The Open Text Summarizer (the American spelling is part of its name, 
not my laziness) is a command line tool and a library that can be 
linked into other applications (I got that from 'apt-cache show 
libots0). Here is the command-line tool's version of the document:

> alex at rna28:~$ ots --ratio 15 long_article.txt
> It was on November 12, 1990, in a speech at the Comdex/Fall show in 
> Las Vegas, that Microsoft chairman Bill Gates first proclaimed his 
> vision for "information at your fingertips" - software to let people 
> easily find the data they wanted, wherever it was on their computer or 
> office network. It spent $US233 million ($301 million) on R&D since 
> 1998 - just 3.4 per cent of Microsoft's annual R&D budget - yet its 
> market value now tops $US3.7 billion. But when it comes to online 
> search, arguably the hottest technology of the past five years, 
> Microsoft has missed the boat. Microsoft's inability to create 
> leadership in entirely new product areas ... Over the past five years, 
> Microsoft's average patent "intellectual property quotient," or IPQ, 
> was 123, well above average. In the past decade, Microsoft was issued 
> proportionally more original patents than either Intel (71 per cent) 
> or Apple (68 per cent).
>
> Microsoft's cash cows, which generate 60 per cent of its revenue, 
> Windows and Office, will last forever on someone's PC unless Microsoft 
> comes out with a good reason to force people to buy new versions. 
> "Microsoft was spending over $US100 million a year on research and 
> development on that." Over the past five years, Microsoft spent an 
> average of $US9 million per patent, nearly twice its peer group. By 
> that logic, Microsoft, with its $6.8-billion annual R&D budget, must 
> consider as many as 35,000 new ideas just to find a few hundred worth 
> investing in every year. Even if Microsoft had been able to replicate 
> Google's dominance in search technology, Google's $US1.5 billion in 
> revenue would have lifted Microsoft's own top line by just 4 per cent. 
> As Microsoft forfeits future revenue growth for current income, it 
> continues to cede genuine innovations and important new markets to 
> future upstarts with bigger ideas - and far less to lose.
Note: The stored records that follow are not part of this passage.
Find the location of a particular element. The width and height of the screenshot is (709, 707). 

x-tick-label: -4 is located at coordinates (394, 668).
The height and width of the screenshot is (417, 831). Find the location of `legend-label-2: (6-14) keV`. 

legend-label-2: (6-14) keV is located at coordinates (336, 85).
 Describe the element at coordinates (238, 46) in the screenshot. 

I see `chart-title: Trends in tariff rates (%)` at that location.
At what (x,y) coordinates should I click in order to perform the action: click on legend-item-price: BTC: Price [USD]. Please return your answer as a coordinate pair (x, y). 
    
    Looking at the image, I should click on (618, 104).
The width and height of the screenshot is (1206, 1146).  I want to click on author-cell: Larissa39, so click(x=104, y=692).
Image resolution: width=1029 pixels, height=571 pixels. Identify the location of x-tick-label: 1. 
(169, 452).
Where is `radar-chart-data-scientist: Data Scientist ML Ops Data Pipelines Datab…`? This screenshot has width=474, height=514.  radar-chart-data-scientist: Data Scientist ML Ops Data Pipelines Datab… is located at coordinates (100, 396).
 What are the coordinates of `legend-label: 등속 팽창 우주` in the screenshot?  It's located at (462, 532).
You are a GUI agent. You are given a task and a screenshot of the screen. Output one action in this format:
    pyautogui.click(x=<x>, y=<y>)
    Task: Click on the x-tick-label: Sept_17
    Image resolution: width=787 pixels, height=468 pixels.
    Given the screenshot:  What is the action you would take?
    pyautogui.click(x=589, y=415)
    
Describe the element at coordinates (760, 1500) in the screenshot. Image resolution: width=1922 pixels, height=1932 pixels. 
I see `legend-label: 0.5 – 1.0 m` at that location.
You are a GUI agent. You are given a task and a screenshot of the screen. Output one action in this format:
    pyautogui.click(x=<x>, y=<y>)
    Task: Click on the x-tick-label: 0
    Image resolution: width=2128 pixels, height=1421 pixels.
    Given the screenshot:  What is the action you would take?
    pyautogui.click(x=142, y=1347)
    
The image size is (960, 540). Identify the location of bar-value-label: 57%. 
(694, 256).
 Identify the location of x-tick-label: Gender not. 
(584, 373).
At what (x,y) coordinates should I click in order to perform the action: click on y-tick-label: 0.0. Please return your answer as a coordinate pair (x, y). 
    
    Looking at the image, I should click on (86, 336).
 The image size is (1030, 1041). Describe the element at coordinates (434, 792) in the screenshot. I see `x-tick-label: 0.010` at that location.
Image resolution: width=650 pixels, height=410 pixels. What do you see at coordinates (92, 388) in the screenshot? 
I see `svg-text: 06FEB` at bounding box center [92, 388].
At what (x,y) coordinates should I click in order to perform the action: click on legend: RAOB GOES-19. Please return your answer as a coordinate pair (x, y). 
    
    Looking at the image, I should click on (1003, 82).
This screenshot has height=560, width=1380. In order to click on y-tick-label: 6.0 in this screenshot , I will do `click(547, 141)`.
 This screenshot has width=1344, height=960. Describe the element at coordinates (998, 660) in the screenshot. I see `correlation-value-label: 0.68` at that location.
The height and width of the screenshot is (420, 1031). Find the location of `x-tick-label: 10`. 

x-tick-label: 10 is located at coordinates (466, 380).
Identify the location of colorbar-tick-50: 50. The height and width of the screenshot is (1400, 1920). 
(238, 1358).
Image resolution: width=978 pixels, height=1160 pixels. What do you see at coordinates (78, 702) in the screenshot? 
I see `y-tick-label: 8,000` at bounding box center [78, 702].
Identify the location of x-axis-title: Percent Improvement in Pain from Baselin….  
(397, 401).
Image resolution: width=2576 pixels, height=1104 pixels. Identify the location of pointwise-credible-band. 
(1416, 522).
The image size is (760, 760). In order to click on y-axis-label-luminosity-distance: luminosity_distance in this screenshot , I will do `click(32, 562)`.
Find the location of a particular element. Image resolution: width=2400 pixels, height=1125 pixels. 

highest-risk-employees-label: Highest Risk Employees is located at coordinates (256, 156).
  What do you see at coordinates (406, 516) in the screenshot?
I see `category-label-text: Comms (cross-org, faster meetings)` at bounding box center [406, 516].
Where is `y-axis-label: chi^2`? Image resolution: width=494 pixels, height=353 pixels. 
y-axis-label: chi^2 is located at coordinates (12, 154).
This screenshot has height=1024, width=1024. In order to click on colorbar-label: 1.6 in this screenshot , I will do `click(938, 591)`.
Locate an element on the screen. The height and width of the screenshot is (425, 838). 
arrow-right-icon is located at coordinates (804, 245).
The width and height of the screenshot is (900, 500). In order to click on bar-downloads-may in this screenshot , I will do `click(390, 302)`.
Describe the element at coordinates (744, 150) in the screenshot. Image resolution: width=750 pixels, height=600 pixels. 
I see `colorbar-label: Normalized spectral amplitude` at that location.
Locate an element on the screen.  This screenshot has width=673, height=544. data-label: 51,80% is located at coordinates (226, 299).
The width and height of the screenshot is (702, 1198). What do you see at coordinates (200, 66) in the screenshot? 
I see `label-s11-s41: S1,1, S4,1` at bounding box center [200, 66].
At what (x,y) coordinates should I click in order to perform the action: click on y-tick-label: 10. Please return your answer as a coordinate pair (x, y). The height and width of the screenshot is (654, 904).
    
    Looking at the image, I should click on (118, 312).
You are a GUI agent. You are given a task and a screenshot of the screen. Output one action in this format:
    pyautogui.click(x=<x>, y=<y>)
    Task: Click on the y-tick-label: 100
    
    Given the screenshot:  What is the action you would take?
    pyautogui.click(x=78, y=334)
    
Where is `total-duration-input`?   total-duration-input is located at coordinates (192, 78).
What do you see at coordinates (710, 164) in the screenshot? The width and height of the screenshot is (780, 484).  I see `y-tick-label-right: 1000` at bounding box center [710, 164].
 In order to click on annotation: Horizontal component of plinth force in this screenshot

I think it gets the message a little mixed - the "It" in the second 
sentence is Google, not Microsoft. The rest of the summary tries to 
make sense. Microsoft wasn't, for example, spending over $US100 million 
a year trying to research means of making people buy new versions of 
their software. They were spending far more and disguising their 
research as, "product development" ;)

But Microsoft bashing is off-topic for list and thread, so I'll stop 
there.

Hopefully people will now be aware that there is in fact a summary tool 
available for Linux - I believe it's used by Abiword, amongst others. I 
think it's a little broken, and might be useful for generating the 
rough draft for some human who is familiar with the article to correct. 
Apple Computer's SummaryService - from my experiences with the few 
times I've used it - can be trusted with giving me a summary of an 
article I haven't read yet, so I can determine whether or not I really 
want to. Can you see the difference?

Regards
Alex

PS: FWIW, both summary services decided that this email was about 
Microsoft's innovation, not the two text summary services.